In this activity students learn about minimal surface structures by trying to blow bubbles in many shapes.

If you play with bubbles and soap films, you’ll notice they come in predictable shapes. When floating around in the air, a bubble will become a sphere; and when in a flat bubble wand, a soap film is always flat, no matter the shape of the wand.

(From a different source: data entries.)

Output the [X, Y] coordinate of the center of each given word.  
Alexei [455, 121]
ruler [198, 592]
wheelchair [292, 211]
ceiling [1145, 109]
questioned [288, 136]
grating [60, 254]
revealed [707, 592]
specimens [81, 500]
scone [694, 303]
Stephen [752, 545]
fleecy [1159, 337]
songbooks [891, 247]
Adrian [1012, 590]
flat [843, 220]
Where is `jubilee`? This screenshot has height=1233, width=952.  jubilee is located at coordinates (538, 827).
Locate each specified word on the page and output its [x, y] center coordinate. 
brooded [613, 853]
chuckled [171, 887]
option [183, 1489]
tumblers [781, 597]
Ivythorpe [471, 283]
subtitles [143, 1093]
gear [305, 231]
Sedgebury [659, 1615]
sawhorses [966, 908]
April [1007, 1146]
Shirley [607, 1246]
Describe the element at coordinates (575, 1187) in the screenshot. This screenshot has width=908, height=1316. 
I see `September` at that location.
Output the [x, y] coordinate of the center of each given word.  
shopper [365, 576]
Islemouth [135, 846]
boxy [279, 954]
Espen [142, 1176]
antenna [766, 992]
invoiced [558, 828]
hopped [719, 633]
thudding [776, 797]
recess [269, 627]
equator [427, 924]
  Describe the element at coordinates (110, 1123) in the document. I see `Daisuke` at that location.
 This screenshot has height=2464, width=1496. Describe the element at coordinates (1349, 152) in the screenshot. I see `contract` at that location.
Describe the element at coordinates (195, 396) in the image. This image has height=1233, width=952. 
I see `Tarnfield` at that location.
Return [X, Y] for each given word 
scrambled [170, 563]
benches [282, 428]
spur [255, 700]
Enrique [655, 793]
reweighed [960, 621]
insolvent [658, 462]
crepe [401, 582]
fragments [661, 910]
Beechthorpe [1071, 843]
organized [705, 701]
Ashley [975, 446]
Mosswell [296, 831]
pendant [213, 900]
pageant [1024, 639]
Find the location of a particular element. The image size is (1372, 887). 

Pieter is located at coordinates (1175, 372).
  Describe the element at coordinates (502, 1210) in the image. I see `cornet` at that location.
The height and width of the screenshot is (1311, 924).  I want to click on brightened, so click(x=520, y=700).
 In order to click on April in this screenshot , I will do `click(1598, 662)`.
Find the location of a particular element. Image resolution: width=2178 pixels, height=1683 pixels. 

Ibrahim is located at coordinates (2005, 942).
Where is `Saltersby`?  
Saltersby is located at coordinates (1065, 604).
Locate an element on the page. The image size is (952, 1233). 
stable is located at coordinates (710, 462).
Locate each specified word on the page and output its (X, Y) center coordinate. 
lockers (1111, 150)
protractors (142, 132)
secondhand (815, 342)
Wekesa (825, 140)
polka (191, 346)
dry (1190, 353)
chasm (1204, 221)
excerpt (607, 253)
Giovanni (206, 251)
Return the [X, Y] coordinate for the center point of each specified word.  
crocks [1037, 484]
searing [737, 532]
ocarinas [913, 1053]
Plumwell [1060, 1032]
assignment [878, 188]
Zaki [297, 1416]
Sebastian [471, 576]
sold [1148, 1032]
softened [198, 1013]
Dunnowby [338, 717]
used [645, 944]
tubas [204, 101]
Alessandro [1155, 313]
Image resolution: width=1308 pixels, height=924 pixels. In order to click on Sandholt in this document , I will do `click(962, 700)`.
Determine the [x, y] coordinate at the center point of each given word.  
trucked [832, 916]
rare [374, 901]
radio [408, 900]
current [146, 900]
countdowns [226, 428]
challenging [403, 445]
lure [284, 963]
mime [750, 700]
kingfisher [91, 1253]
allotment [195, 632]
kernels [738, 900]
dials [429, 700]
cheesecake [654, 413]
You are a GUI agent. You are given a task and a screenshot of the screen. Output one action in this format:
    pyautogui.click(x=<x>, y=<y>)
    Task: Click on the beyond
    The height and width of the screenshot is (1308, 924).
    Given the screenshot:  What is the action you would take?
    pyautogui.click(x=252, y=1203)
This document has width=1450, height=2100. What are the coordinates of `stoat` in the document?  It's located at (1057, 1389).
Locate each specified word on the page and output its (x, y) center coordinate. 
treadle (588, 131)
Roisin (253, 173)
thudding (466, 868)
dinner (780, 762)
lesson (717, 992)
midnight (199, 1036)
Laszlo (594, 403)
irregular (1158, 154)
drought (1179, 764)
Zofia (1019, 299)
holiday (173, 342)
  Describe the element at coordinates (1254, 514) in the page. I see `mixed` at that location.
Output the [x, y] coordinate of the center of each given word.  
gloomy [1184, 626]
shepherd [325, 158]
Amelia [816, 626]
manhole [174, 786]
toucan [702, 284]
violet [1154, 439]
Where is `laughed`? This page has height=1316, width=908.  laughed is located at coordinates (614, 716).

Bubble shapes are simple and predictable because deforming a bubble takes energy. Bubbles tend to spring back to the shape that is stretched as little as possible. That shape is called the minimal surface. That is why a free-floating bubble is a sphere—a sphere has the least surface area for a given volume of air. Another way to think about this is that a bubble is stretched most evenly as a sphere (as compared to an egg shape, or a cube). 

Objectives

  • Make a bubble and understand its structure.

Materials

Key Questions

  • What shape of bubble do you think will come out of each shape of bubble wand?
  • Why are bubbles always spherical?
  • What has more surface area (what would take more soap film to create) a cube or a sphere?
  • What are minimal surface structures?Is there any way to make a different shaped bubble?

What To Do

Activity

  1. ​Create a few 2-D bubble wands by twisting a pipe cleaner into a shape other than a circle (e.g. square, triangle, heart, star, butterfly etc.)
  2. Experiment with the different wand shapes to create bubbles. Do the bubbles match the shape of the pipe cleaner wand? What is happening? Why do you think the wands all create the same bubble shape?

Extensions

  • Try making square and other shaped bubbles in the activity.
  • Examine commercially made wands, hypothesize and test reasoning for design.